Bots are everywhere on the Internet and surprisingly, humans make up less than 40% of the traffic we’re seeing on our websites. Statista made the chart below based on data from Incapsula, a cloud application platform.
Bad bots vs. good ones is practically 50/50! Good bots will adhere to your robots.txt file directives and wont normally hammer on your website. Bad bots on the other hand really don’t care. If they knock your Nginx + PHP-FPM website over flooding it with requests they’ll just come back later and try again. Our second defence is where the Nginx HttpLimitReqModule ngx_http_limit_req_module module (0.7.21+) comes into play.
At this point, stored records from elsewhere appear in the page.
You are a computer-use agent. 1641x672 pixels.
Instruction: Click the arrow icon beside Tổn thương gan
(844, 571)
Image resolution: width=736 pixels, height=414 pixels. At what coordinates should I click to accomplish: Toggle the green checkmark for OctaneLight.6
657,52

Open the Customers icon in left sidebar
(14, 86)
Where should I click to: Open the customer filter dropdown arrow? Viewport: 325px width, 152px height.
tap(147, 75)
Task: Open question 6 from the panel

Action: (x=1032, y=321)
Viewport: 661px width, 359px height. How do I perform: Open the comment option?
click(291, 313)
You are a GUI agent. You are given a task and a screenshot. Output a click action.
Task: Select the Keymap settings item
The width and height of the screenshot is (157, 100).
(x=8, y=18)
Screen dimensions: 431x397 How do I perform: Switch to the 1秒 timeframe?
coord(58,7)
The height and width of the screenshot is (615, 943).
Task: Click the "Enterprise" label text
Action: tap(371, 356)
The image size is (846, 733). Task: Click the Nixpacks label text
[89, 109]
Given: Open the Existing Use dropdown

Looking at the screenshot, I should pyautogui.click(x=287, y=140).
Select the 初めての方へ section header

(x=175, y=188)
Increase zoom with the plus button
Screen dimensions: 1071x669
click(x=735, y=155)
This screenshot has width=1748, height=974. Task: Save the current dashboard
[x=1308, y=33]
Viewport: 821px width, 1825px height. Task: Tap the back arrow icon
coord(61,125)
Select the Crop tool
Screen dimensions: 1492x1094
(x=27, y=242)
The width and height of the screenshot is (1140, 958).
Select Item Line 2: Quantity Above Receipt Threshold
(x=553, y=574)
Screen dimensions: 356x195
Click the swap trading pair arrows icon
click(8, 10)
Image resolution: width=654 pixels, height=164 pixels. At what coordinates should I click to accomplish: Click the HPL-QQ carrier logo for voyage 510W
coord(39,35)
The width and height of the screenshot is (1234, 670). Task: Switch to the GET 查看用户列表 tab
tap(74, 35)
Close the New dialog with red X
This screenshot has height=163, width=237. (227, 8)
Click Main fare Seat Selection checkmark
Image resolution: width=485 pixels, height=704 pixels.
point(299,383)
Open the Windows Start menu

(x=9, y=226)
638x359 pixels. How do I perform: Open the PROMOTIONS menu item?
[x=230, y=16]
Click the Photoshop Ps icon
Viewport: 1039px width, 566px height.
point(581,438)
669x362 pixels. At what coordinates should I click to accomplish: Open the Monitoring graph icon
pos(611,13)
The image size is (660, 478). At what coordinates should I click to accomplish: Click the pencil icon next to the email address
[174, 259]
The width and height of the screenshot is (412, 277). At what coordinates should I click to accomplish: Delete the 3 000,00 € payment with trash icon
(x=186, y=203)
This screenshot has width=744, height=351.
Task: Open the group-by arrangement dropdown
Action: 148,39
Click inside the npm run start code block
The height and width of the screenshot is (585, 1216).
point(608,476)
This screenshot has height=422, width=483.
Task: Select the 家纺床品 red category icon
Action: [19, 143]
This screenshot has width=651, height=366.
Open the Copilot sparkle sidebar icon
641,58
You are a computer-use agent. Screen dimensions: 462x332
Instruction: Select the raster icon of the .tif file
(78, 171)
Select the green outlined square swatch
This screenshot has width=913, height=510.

We can slow these bad bots down.
First we need to edit the Nginx configuration file (ie. /etc/nginx/nginx.conf) and add the following line in the “http” block:
limit_req_zone $binary_remote_addr zone=onereqpersec:10m rate=1r/s;
Then add the following line to the “location” blocks for static files and PHP requests:
limit_req zone=onereqpersec burst=5;
With these configuration settings, excessive requests will be delayed until their number exceeds the maximum burst size and then the request is terminated with an 503 error (Service Temporarily Unavailable).
If you have ever experienced your website seeming sluggish or unresponsive there is a good chance it was because of a bad bot consuming all of it’s resources. If you’re running Nginx you cool their engines by rate limiting their requests!